On January 31 2020, the UK left the EU and entered the Transitional Period.
The UK continued to benefit from the EU’s ‘passporting’ regime for financial services up to 31 December 2020, but from this date it was no longer a means for UK financial services businesses to access the EU.
In September 2016 there were about 5,500 UK authorised firms passporting their authorisations into Europe and by 31 December 2020, every one of them had a decision to make.
The expectation at the outset was this decision would not be quite so stark.
The agreement eventually finalised by the UK and the EU on 24 December 2020, known as The Trade & Cooperation Act made scant comment on financial services.
The UK is now deemed a ‘third country’ for the purposes of EU legislation. Without any special arrangements, the UK’s financial regulatory requirements will need to be deemed ‘equivalent’ to those of the EU for the UK to gain access to these markets.
The Political Declaration of October 2019 committed both sides to making their ‘best endeavours’ to carry out and finalise equivalence assessments on the other’s financial regulatory regime by the end of June 2020.
However, from then it seemed each side wanted to move forward at different speeds.
Rishi Sunak’s March 2020 request for a swift decision on equivalence, based on the fact that the UK currently has an identical regulatory framework, was rejected by the EU.
The UK has always been eager to move things along, and as far back as July 2018 introduced the Temporary Permissions Regime for EU financial firms which were utilising passporting to access the UK.
This provided them with a three-year grace period once the transitional period ended; nothing similar was forthcoming from the EU.
Then in November 2020, Sunak put forward the UK’s own terms for financial equivalence for third states. Again, the EU made no offer of corresponding terms.
As 2020 ran its course, UK investment firms were trying to implement their contingency plans amid the negotiation struggles playing themselves out across UK and EU media.

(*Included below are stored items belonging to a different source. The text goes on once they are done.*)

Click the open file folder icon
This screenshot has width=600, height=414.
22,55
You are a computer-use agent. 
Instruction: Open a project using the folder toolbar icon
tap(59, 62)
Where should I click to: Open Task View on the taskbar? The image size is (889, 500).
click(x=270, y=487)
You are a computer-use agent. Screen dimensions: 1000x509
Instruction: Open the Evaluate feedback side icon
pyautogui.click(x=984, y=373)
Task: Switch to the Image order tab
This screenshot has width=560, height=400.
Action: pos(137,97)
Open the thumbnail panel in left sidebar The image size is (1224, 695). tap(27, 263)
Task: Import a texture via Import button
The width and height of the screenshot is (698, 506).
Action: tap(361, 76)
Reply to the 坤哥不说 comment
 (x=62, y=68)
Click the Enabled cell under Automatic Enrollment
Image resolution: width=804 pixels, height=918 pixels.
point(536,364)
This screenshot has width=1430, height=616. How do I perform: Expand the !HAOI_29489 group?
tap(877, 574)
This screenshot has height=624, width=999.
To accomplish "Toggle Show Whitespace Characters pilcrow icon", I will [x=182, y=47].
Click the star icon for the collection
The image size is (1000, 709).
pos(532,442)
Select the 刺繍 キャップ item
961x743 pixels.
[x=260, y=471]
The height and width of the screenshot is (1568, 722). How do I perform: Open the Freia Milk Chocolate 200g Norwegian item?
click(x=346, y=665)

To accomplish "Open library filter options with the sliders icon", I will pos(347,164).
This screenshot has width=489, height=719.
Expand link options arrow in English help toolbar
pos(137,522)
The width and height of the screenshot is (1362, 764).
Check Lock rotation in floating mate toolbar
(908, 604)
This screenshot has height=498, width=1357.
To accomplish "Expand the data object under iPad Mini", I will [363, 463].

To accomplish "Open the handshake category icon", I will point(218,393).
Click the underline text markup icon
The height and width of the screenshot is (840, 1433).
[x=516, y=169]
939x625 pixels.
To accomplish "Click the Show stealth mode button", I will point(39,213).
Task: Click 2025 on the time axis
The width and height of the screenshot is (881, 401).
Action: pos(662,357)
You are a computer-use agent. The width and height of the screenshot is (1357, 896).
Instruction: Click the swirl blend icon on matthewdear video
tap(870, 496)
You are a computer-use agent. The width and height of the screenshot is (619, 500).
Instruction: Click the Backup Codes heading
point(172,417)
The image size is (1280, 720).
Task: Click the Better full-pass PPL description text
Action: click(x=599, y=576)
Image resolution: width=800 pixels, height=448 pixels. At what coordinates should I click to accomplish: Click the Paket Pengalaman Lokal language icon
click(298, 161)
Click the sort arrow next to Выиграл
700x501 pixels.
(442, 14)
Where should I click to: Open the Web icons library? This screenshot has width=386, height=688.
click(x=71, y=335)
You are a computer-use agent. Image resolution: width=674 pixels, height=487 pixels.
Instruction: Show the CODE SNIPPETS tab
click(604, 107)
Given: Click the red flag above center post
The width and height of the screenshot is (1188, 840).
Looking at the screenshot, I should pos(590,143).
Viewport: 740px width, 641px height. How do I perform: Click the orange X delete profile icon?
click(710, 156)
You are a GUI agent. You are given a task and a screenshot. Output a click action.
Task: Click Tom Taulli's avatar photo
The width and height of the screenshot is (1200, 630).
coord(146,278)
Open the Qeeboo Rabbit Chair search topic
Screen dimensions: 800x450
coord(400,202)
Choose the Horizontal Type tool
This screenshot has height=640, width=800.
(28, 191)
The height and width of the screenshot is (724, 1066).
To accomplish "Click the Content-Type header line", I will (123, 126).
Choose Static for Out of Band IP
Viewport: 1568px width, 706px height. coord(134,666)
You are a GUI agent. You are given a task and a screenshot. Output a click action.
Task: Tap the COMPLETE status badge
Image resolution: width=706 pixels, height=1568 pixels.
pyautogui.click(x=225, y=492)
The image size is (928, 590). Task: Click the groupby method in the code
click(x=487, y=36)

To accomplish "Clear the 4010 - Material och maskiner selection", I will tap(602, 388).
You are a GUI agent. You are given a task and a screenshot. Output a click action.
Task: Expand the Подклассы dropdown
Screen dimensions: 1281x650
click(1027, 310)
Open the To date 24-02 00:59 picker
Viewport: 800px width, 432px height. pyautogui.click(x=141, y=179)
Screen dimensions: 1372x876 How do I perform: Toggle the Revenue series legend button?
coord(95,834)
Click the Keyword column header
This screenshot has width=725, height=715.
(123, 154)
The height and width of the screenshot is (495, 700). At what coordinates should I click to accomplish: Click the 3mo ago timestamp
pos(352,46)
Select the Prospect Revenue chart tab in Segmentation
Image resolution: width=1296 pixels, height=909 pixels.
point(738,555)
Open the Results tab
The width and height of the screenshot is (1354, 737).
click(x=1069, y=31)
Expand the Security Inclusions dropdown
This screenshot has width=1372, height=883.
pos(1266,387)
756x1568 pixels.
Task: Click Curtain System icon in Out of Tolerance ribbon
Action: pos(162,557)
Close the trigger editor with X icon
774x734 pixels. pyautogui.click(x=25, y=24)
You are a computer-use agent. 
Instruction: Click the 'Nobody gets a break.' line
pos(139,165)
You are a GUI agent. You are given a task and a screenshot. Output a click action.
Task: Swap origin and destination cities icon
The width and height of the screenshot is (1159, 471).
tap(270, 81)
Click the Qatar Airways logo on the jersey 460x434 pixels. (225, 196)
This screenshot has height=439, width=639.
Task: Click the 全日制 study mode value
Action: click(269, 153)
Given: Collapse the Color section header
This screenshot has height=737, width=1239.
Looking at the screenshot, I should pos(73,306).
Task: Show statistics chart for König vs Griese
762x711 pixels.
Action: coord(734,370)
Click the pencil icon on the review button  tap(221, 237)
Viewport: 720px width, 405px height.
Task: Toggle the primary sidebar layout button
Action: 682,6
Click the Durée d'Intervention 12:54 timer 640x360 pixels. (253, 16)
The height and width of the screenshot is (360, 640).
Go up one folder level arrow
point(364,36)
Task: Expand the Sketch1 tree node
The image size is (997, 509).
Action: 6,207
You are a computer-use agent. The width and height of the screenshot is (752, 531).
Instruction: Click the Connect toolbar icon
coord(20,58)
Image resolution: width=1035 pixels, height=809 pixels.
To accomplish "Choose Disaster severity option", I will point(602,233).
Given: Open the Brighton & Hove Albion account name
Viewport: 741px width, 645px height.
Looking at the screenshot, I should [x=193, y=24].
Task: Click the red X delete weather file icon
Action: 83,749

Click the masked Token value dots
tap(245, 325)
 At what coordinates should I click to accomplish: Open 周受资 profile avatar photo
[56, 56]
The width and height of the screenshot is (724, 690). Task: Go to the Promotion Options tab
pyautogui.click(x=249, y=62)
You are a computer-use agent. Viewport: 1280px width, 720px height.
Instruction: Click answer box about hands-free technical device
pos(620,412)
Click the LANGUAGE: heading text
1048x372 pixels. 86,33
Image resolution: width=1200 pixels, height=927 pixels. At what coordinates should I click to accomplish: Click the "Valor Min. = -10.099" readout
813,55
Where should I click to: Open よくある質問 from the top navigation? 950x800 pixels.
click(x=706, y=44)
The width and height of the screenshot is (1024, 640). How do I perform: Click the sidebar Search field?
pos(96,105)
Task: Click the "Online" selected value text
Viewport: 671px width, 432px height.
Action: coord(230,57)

These contingency plans could have included any of the following:
- Stop operating in any EU member state they had previously used passporting to provide services in and advise their clients located there they could no longer act for them, or
- Opt for the ‘reverse solicitation’ route available under MiFID II, or
- Obtain separate, local authorisation in each relevant state via a subsidiary or branch, or
- Establish a licensed EU affiliate. This could then be subsequently used to passport financial services across the EU.
The two latter options, while sounding the best in the long term, would only have been operable by 31 December 2020 if the firm concerned had made its decision and initiated its plans long before the cut-off date.
A large number of UK financial institutions did put plans in place and restructured their UK businesses to account for these changes.
Many used pre-existing businesses on the continent to passport into other member states, perhaps utilising ‘delegation’ as means of transferring or recruiting the minimum number of staff and activities from the UK hub.
Others may have examined where their preponderance of clients were located in the EU and chose the local regulator route.